Abstract

Processes that activate the immune system during lung transplantation can lead to primary graft dysfunction (PGD) or allograft rejection. We analyzed cytokine expression profiles after reperfusion and allograft outcomes in a cohort of patients (n=59) who underwent lung transplantation off-pump (n=26), with cardiopulmonary bypass (CPB; n=18), or with extracorporeal membrane oxygenation (ECMO; n=15). Peripheral blood was collected from patients at baseline and at 6 and 72h after reperfusion. To adjust for clinical differences between groups, we utilized a linear mixed model with overlap weighting.
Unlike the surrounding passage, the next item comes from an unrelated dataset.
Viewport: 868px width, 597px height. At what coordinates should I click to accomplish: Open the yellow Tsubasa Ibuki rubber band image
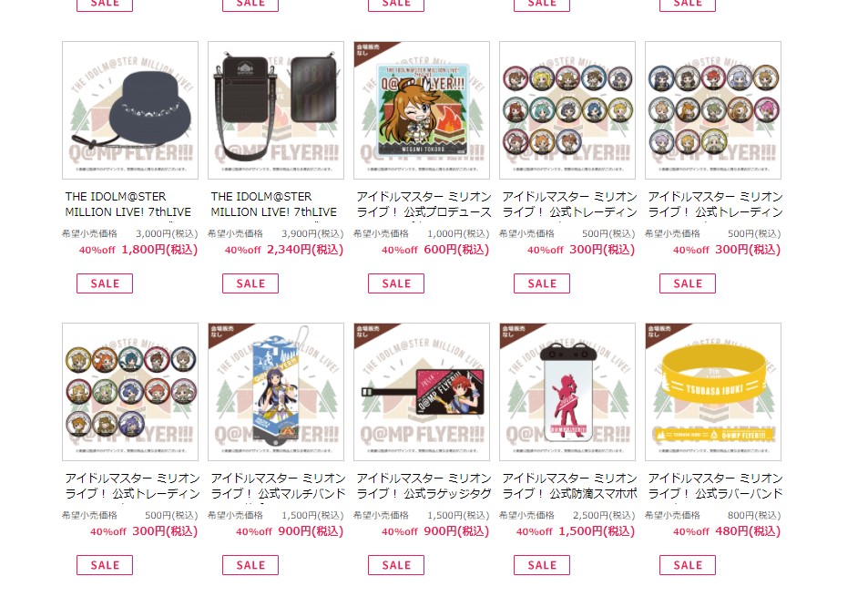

PGD3 was present at 48 or 72h after reperfusion in 7.7% (2/26) of off-pump cases, 20.0% (3/15) of ECMO cases, and 38.9% (7/18) of CPB cases (p=0.04). The ECMO and CPB groups had greater reperfusion-induced increases in MIP-1B, IL-6, IL-8, IL-9, IL1-ra, TNF-alpha, RANTES, eotaxin, IP-10, and MCP-1 levels than the off-pump group. Cytokine expression profiles after reperfusion were not significantly different between ECMO and CPB groups. Our data suggest that, compared with an off-pump approach, the intraoperative use of ECMO or CPB during lung transplantation is associated with greater reperfusion-induced cytokine release and graft injury.